LE TECNOLOGIE D’INGRESSO
Prima di considerare lo scenario chiuso, però, vale una premessa pratica: per cominciare non serve aspettare. Tre delle quattro stanze hanno una porta laterale già aperta, che il singolo consulente può varcare lunedì mattina, con una ventina di euro al mese e nessuna infrastruttura.
Per l’automazione in tempo reale, bastano i browser agentici.
– Comet di Perplexity sostituisce Chrome con un browser che capisce il linguaggio naturale: «confronta i preventivi nelle cinque tab aperte e dimmi quale ha il prezzo migliore in categoria 4 stelle» diventa un comando eseguibile.
– Claude for Chrome di Anthropic fa lo stesso con un’estensione che vive accanto al browser, leggendo la pagina visibile e agendo su richiesta.
– Atlas di OpenAi è la versione più aggressiva, con una modalità autonoma per compiti multi-step. Per la pratica complessa con il cliente al telefono – apri tre portali, controlli disponibilità, costruisci una quotazione mentre parli – il guadagno è immediato e misurabile dopo pochi giorni.

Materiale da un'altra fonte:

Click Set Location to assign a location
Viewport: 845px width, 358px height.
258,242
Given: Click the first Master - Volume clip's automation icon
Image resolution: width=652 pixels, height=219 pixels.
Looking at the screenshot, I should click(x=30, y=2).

Per l’esperienza, il dossier interattivo non richiede una piattaforma proprietaria per nascere. Un Custom Gpt, un Claude Project o un Google Gem alimentati con i propri cataloghi destinazione e le note di prodotto producono in pochi minuti schede comparate, varianti d’itinerario, sintesi che il consulente invia al cliente subito. Non è il dossier industriale del network, ma chiude la trattativa adesso.
Per l’archivio, l’ingresso più accessibile in assoluto è NotebookLm di Google. Funziona da 10 minuti dopo l’apertura di un account: si carica una manciata di Pdf – i cataloghi del prossimo orario estivo, le schede prodotto dei principali tour operator, una decina di mail su un cliente di lungo corso – e si interroga il tutto in linguaggio naturale. Le risposte sono ancorate alle fonti caricate, non all’intero web, e la differenza per un consulente è sostanziale: non è ChatGpt che inventa, è il proprio archivio che risponde.

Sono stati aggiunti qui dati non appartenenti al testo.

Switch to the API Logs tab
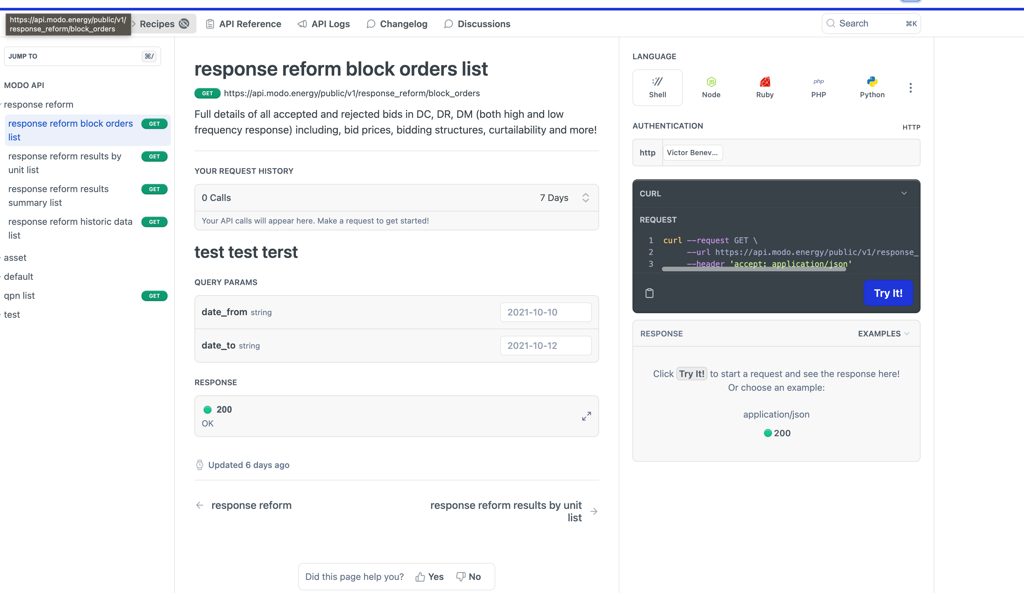 [x=323, y=24]
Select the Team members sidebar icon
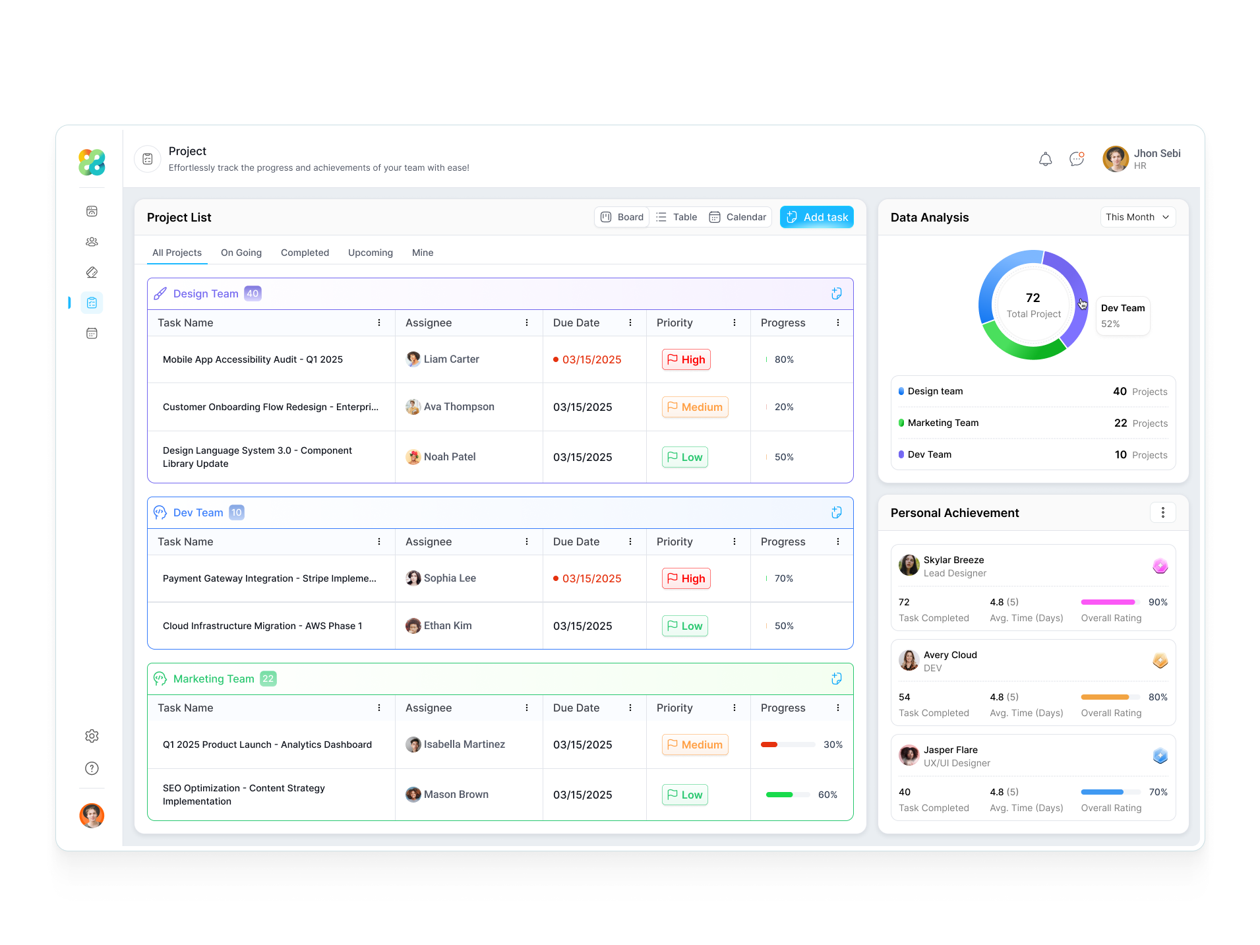 92,242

La funzione meno ovvia è la più utile: NotebookLm genera in pochi minuti un Audio Overview – una sorta di podcast di sintesi a due voci – dalle fonti caricate, che il consulente può ascoltare in macchina prima di un appuntamento. Per un’agenzia, è una versione embrionale di Rag che non richiede sviluppo, integrazioni, server. Claude Projects e ChatGpt Projects offrono cose simili con limiti di volume diversi e una conversazione più estesa; entrambi accettano documenti caricati direttamente. Non sono pipeline industriali, ma il cliente che torna ogni due anni esiste già nelle mail di chi se ne occupa: caricare le ultime quattro corrispondenze in un progetto Ai e chiedere «cosa ricorda di importante questo cliente» è un esercizio di mezza giornata. Solo la prima stanza — il dato Gds — resta esclusa da questa scorciatoia: lì serve davvero il network. Sulle altre tre, chi aspetta scopre che il vantaggio si era già aperto a un costo da abbonamento.
Quattro stanze, tre frizioni e uno stallo. Il viaggio semplice il self-service l’ha vinto, e va bene così: era una battaglia logistica, e contro la logistica non si combatte con il sorriso. Resta tutto il resto: i viaggi che richiedono una decisione, non una ricerca. Su quel terreno l’agenzia che orchestrerà dato, automazione, esperienza e memoria offrirà al cliente un’intelligenza che fuori da quella stanza non esiste. Le stanze sono pronte. La domanda non è più tecnologica: è di volontà. Del singolo titolare, del network, del fornitore, del settore intero. Non è il futuro del consulente di viaggi. È la sua riconquista, se la vuole.
*Articolo scritto in dialogo con Claude Opus (Anthropic) per stesura ed editing, e con Gemini3 (Google) per il fact-checking.